Commission deliberations and action
After discussion, Commissioner [motion recorded as "Commissioner"] moved that the commission adopt Resolution 25‑10 recommending City Council adopt the engineering updates but remove the proposed maze‑gate standard (S‑35) and instead recommend flexible bollards or other ADA‑compliant, bike‑friendly alternatives to manage cyclist speed at path intersections. The motion was seconded. The commission approved the motion in a recorded roll call vote with four yes votes and three no votes.
Roll call vote (recorded): Commissioner Wolf — no; Commissioner Wall — no; Commissioner Sharp — yes; Commissioner Laffins — yes; Commissioner Baikirk Kauffman — yes; Vice Chair Scarpa — yes; Chair Scott — no. Outcome: motion approved (yes 4, no 3). The commission’s recommendation, including the modification, will be forwarded to the City Council for final action.
What happens next
The commission’s vote is advisory: the Planning Commission recommended adoption of the code changes and the single modification on maze gates.
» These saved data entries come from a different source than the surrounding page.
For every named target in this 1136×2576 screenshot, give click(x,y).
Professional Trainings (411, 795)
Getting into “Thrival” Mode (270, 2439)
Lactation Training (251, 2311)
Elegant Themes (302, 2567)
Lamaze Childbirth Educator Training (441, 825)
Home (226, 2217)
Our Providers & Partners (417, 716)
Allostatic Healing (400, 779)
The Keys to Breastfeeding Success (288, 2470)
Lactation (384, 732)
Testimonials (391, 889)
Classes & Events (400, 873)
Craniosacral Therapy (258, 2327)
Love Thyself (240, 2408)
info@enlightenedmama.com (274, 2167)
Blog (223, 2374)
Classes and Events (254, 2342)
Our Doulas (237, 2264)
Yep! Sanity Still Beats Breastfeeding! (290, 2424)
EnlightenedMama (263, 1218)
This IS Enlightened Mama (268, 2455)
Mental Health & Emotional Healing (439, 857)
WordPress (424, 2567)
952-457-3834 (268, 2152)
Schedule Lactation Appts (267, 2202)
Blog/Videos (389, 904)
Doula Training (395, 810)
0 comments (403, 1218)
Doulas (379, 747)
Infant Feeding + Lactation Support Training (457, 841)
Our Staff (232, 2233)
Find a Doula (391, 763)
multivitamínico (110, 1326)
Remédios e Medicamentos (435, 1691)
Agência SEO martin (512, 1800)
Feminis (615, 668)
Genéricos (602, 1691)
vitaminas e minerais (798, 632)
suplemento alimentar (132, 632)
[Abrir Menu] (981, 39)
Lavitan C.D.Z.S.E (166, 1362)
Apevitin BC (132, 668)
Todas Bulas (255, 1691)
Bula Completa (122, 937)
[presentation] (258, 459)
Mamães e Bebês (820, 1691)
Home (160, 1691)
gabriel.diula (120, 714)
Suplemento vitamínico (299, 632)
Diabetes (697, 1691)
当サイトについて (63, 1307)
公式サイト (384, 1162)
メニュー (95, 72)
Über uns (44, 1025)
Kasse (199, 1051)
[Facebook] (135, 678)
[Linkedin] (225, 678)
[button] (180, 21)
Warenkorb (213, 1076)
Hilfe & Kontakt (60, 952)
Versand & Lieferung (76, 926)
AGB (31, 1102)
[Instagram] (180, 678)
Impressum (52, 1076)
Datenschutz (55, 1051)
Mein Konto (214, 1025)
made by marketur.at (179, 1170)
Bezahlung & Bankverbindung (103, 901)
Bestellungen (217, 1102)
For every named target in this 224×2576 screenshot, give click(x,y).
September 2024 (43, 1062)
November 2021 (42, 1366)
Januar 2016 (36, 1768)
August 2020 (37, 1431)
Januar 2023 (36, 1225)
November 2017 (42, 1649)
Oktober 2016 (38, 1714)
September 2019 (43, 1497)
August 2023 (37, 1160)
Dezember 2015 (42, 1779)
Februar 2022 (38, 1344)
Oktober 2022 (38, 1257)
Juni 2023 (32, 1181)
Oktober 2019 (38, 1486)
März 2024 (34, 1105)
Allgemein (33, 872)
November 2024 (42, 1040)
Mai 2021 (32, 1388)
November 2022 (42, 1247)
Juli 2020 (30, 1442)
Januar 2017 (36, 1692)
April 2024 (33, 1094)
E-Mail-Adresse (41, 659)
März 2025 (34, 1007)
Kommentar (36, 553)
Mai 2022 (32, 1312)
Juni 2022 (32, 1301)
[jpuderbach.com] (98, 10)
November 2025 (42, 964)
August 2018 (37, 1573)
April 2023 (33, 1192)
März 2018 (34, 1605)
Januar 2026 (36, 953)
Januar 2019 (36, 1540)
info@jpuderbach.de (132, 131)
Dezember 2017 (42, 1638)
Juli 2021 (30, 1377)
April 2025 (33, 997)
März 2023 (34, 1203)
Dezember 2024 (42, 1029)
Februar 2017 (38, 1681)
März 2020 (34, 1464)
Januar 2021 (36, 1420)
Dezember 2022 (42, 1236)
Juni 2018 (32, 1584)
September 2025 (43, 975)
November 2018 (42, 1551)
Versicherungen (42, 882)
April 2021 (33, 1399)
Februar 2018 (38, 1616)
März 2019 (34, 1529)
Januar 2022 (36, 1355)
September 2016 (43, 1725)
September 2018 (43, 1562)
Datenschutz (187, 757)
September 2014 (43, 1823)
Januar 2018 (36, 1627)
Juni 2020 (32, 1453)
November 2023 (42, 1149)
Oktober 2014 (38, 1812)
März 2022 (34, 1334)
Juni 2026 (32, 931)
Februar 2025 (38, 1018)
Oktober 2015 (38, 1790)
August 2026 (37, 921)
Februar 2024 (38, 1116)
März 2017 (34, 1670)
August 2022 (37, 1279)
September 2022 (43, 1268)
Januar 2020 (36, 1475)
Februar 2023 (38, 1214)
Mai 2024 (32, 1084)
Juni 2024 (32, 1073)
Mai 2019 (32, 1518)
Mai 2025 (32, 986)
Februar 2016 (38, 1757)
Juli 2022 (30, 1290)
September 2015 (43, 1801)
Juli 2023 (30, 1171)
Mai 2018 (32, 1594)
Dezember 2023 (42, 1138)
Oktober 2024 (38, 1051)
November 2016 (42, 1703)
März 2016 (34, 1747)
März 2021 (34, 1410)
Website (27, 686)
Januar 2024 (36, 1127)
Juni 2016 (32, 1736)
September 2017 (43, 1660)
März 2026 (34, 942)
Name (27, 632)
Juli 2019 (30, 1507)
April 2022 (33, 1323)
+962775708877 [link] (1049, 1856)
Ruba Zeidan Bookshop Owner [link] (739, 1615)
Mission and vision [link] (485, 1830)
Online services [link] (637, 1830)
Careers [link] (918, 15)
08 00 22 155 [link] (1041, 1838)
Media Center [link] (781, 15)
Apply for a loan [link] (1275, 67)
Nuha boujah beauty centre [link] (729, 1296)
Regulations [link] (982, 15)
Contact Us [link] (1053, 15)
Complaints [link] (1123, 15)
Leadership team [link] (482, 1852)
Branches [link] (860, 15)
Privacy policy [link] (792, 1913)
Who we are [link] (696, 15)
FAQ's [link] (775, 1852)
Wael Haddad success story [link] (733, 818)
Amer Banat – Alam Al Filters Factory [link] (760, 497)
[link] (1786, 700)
The City Council will receive staff’s materials, the commission’s resolution and public testimony and decide whether to adopt the municipal code amendments as proposed, as modified or not at all. Staff said notices for the ordinance changes and related materials were posted and that the full redline text, stakeholder comments and staff responses are in the staff report and attachments.
Ending
The motion transmits a bundled set of municipal code engineering updates to the City Council while removing maze‑gate language and asking the Council to consider less‑restrictive, more accessible traffic‑calming alternatives at multi‑use path intersections. If the council adopts the amendments, changes to permitting, pavement restoration requirements, utility installation depths and traffic‑study triggers will take effect as specified in the implementing resolution and code sections.